The evolution of voice technology, audio signal analysis and natural language processing/understanding methods have opened the way to numerous applications of voice tracking and analysis in the field of healthcare. Voice is a rich medium, in which a lot of information can be found, providing that we know how to isolate and make use of it. A vocal biomarker can be defined as a signature, a feature or a combination of features from the audio signal of the voice that is associated with a clinical outcome and can be used to monitor patients, diagnose a condition or grade the severity or the stages of a disease or for drug development. People with mental health issues such as stress, anxiety, or depressive symptoms may have distinct voice features which would enable to predict and monitor such mental health issues based on voice.

Objectives

Our team aims at identifying vocal biomarkers of mental health issues (stress, anxiety, depressive symptoms) based on audio recordings from the large Colive Voice study.

Training and research environment

The “Deep Digital Phenotyping Research Unit” develops a research activity within the Department of Population Health at the frontier between digital epidemiology, digital health and data science, to leverage real-world data to improve population health.

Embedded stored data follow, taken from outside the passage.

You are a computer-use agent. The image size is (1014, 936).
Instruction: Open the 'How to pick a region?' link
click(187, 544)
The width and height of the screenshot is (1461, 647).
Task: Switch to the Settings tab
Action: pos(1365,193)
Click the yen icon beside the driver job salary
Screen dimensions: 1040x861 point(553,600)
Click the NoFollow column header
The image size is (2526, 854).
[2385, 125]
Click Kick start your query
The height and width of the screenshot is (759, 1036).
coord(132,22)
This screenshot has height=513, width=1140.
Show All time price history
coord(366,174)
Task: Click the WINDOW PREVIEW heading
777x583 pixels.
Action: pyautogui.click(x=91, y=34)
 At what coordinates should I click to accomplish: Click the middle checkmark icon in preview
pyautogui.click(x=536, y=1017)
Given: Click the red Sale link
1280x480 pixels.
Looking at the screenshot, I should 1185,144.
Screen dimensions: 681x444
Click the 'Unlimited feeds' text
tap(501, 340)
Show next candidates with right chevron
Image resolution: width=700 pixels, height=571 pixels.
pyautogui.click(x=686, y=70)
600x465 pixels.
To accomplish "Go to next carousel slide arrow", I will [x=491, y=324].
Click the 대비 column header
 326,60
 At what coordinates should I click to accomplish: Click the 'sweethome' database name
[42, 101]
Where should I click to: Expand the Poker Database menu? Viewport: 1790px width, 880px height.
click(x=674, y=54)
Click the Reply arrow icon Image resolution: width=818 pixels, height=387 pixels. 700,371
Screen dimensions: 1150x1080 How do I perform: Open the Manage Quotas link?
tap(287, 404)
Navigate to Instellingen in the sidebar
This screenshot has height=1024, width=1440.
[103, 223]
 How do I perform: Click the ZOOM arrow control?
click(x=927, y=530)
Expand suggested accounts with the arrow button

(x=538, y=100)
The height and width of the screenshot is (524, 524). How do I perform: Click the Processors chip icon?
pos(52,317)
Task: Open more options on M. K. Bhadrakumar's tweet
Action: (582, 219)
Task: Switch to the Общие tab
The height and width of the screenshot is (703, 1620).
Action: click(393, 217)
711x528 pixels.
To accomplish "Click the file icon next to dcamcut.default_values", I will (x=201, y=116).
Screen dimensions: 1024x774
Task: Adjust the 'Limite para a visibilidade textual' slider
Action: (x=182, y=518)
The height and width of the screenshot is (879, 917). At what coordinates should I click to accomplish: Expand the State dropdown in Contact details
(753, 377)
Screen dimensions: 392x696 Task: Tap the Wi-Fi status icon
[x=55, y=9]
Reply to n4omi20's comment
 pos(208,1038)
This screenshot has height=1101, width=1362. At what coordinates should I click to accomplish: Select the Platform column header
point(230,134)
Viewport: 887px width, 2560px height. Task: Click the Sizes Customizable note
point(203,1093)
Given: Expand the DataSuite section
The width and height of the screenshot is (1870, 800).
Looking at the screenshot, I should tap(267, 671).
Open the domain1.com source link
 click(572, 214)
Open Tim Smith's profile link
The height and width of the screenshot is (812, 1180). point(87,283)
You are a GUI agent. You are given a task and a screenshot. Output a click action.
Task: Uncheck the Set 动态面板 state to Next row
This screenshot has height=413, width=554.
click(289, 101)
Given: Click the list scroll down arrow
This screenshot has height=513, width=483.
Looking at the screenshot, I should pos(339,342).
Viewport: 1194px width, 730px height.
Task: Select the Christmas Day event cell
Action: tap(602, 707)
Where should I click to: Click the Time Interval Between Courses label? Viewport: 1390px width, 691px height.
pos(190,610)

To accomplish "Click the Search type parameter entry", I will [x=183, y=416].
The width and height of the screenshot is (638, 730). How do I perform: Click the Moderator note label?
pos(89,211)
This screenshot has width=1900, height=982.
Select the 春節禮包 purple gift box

The Master student will directly contribute to the identification of vocal biomarkers for diabetes distress. He/she will lead a project on the analysis of an annotated audio dataset from the Colive Voice study to decompose the audio signals and then apply AI-based algorithms and statistical approaches to identify features associated with diabetes distress. He/She will have to take in charge the literature review, the pre-processing of the data, the data analysis and the preparation of a scientific article. He/she will be supervised by Dr. G. Fagherazzi, Director of the Department of Precision Health, in association with experts in audio signals and artificial intelligence methods.
This internship position may lead to a PhD opportunity in digital epidemiology.

KEY SKILLS, EXPERIENCE AND QUALIFICATIONS

●        Master level in Data Science, Bioinformatics, Biostatistics or equivalent required.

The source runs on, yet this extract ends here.